There were class separations, like the Norman French spoken by the ruling class (outside Scotland) versus the Saxon spoken by their servants. This made it not uncommon for the servants or vassals to take a word from their liege lord’s French, for example, and pair it with one similar in the local Saxon, German/Dutch, Celtic, Norse or Danish of the working classes, or even potentially to mix in Latin terms learned from the clergy.
This was an effort toward successful communication which I applaud. If I find any of these are still in use, I will share them in a later blog.
#EnglishLanguage #EnglishandEtymology #EnglishIdioms
Author’s Notes
GLASS RAIN—the poetry by Margaret Roxby
“SELMA”. The author wrote this poem in 1965 in reaction to what she had seen and heard during the Civil Rights March in the city of Selma, Alabama. In one of the television reports, the words “dog spelled backward is god” was said. This phrase found itself into her dream and this poem. This selection is included for this National Black History Month.
KALEIDOSCOPE—a series by Kathleen Roxby
“ANOTHER ODD COUPLING” continues the theme of paired words begun last week.
THROUGH THE LOOKING GLASS—the poetry of Kathleen Roxby
“THERE IS A PAIN WHICH IS NOT MY PAIN, AND YET IS”. This is one of the poet’s depression poems written sometime in the late 1960s through most of the 1970s. It seemed an appropriate poem to follow “SELMA” which appears this week.
FEBRUARY SPECIAL – MURDER MYSTERY IDEA
As there were no submissions this month, I present another story idea as a challenge for you—a mystery.
TIME: present day
PLACE: New York City brownstone or any similar structure in a large town
CIRCUMSTANCE: New resident in the middle of repairs following rain damage, discovers a skeleton in a wall.
CHARACTERS
The owner who discovers the bones, young and aspiring architect into restoring old homes, perhaps too focused in his fascination with old structures.

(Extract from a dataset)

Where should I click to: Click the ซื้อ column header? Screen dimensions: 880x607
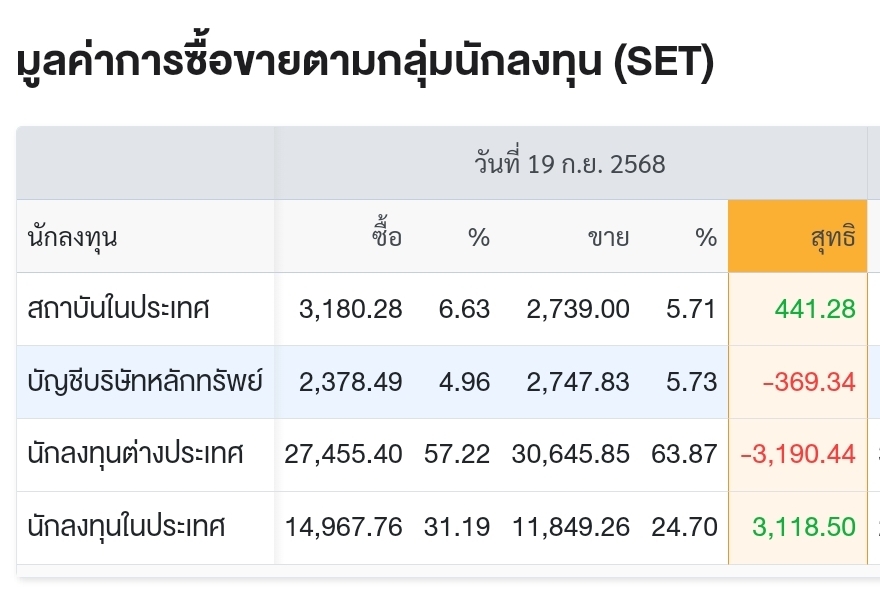click(387, 233)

The detective(s). Is there a brilliant, or merely lucky amateur? Is the official representative from police or other investigative entity a uniquely interesting person?
The dead woman. Was she sealed in alive, dead from poisoning, knife or bludgeon? In my dream, she was pretty, alternately willful and silly, but ultimately an innocent.
The person(s) responsible for concealing the body. No hint here—might be self-preservation and done solely, or a family affair to hush up events they wish to leave unknown.
Note: in my dream, the girl had been dead for so long that it is unlikely any are still alive who were part of her life. But police could via DNA to trace the bones to the young woman. There was also a hint of a quirky detective, a chance for a bit of humor in an otherwise gruesome story.
Best of luck to you. Do let me know if you turn this into a story to suit yourself. Thank you.